Hier wird auch deutlich warum das in schlunziger Uebersetzung 'Kopfgeld' wird. Man nannte das im Britischen 'head money', weil man gefunden hatte, das die Anzahl gegnerischer Besatzung ein gutes Mass war fuer die Leistung bei der Versenkung eines Schiffes. Es gab also 5£ Prisengeld pro gegnerischem Besatzungsmitglied auf dem versenkten Schiff. In einer simplen Uebersetzung wird daraus das etwas unfreundlichere Deutsche Wort 'Kopfgeld'.


Im Jahre 1918 erst nahm man Abschied von dieser Tradition aus der Segelschiffszeit. Das hiess nicht, dass es keine Belohnungen mehr gab. Im Laufe eines Krieges wurde jetzt ein Naval Prize Fund aufgebaut aus dem jeder Gediente dann bei seiner Entlassung einen Anteil erhielt. Dismissalpapers von Leuten die im Zweiten Weltkrieg in der Royal Navy gedient haben, zeigen normalerweise auch wieviel Pounds, Schillings & Pence jemand an Prizemoney zugesprochen bekam. 

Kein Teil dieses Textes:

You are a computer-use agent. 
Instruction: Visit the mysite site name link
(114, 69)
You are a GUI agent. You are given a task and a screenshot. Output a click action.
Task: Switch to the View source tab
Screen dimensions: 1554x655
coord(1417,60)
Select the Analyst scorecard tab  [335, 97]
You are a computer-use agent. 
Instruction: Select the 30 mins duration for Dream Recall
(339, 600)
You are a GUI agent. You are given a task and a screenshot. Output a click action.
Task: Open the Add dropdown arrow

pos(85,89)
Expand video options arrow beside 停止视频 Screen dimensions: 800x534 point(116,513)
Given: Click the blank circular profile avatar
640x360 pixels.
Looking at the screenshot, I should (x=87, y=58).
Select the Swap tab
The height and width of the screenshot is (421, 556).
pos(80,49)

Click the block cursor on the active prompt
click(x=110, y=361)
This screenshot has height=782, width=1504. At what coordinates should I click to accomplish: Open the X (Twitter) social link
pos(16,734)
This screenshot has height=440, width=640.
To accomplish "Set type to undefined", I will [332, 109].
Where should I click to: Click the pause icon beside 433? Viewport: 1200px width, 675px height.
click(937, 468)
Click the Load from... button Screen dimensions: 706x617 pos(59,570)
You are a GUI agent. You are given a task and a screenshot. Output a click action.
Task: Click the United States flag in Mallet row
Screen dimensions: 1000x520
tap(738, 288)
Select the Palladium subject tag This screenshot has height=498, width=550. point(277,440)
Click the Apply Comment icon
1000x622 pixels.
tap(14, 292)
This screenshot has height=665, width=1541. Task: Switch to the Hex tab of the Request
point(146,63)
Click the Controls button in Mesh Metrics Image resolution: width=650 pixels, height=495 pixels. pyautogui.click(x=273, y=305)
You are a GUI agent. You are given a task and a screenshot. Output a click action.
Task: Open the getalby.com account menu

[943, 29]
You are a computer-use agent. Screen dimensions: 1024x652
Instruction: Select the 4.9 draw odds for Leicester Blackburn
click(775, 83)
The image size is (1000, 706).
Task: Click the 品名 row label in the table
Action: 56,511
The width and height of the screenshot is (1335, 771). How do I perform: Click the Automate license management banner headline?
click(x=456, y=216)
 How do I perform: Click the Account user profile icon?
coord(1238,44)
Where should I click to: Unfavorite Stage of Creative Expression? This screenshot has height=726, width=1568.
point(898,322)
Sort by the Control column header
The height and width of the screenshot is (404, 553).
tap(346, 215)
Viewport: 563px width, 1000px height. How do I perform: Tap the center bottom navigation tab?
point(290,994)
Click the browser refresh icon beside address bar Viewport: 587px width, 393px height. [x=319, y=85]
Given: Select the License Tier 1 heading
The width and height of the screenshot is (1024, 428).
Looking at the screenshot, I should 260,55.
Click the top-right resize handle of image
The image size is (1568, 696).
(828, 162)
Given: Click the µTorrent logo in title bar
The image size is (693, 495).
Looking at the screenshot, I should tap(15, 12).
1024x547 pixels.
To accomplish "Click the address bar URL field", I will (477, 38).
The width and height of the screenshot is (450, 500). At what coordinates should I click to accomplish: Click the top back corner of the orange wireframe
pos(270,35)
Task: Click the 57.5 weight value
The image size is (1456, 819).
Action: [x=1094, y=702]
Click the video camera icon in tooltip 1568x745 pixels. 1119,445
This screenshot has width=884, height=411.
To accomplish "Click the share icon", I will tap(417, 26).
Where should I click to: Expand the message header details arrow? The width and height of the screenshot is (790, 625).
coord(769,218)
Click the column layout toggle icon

Prisengeld im Deutschen Sinne das Wortes wurde ab 1918 nur noch fuer gekaperte feindliche Schiffe gezahlt. So wurde nach dem Zweiten Weltkrieg zum Beispiel fuer U-Lemp (ich weiss die Nummer grad nicht) ausgezahlt. Jetzt aber auch entsprechend dem Monetaeren Wert des gegnerischen Fahrzeuges nicht mehr entsprechend der Anzahl der Besatzung. Das "Kopfgeld" hatte ausgedient.

Ufo

weers

Danke Ufo,

Diese präzise Antwort lässt wohl kaum noch Fragen offen. Außer vielleicht einer: Ist das eine vergleichsweise neue Erkenntnis oder ist das schon länger bekannt. ?

Danke und Gruß,
Arnold

kgvm

Offenbar ist das "Kopfgeld" aber schon eine ältere Einrichtung. Frank Adam, Hornblower, Bolitho & Co., Krieg unter Segeln in Roman und Geschichte, schreibt auf S. 177:
"Damit auch die Vernichtung eines feindlichen Kriegsschiffes belohnt wurde, waren dafür Kopf- und Kanonengelder vorgesehen, die allerdings zu gleichen Teilen an jedes Besatzungsmitglied ausgezahlt wurden." Dort (S. 176) findet sich auch eine Tabelle über die (1808 zugunsten der niedrigeren Ränge reformierte) Verteilung der Prisengelder.